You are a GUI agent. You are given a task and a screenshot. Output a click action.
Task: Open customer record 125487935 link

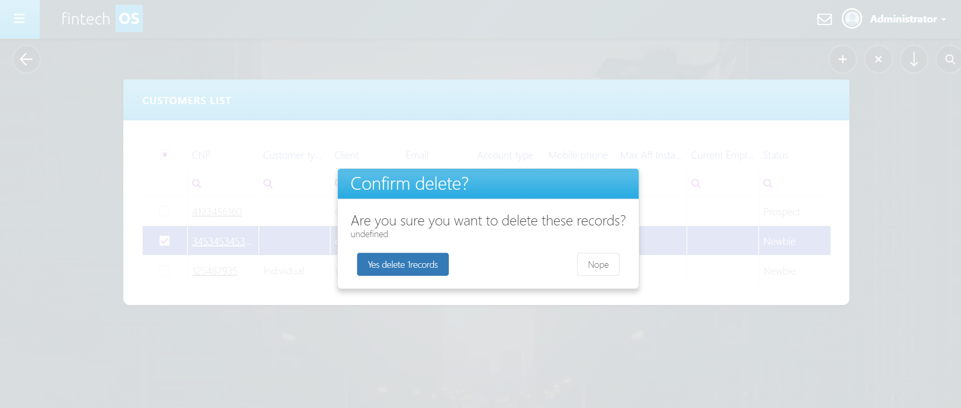pyautogui.click(x=215, y=270)
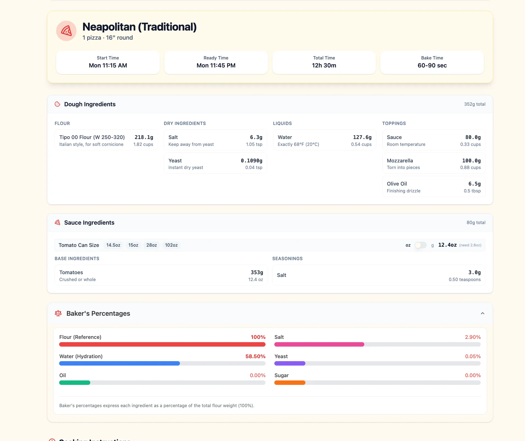
Task: Click the Tomatoes base ingredient row
Action: coord(161,275)
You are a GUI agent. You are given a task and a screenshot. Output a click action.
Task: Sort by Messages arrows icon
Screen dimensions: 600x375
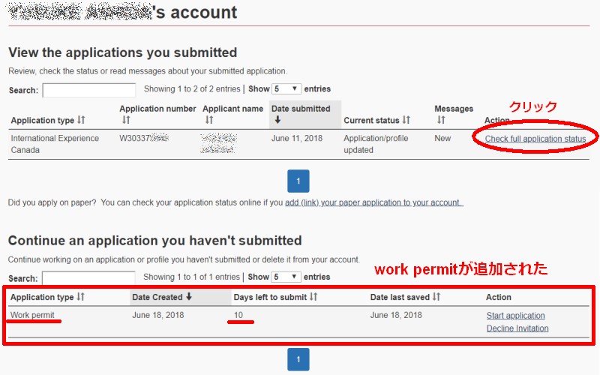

========================

STATED GOAL :: Render every line of the data above as a numbered list, skipping blank lines and leaving out the pictures.

RESULT ::
1. You are a GUI agent. You are given a task and a screenshot. Output a click action.
2. Task: Open customer record 125487935 link
3. pyautogui.click(x=215, y=270)
4. Task: Click the Tomatoes base ingredient row
5. Action: coord(161,275)
6. You are a GUI agent. You are given a task and a screenshot. Output a click action.
7. Task: Sort by Messages arrows icon
8. Screen dimensions: 600x375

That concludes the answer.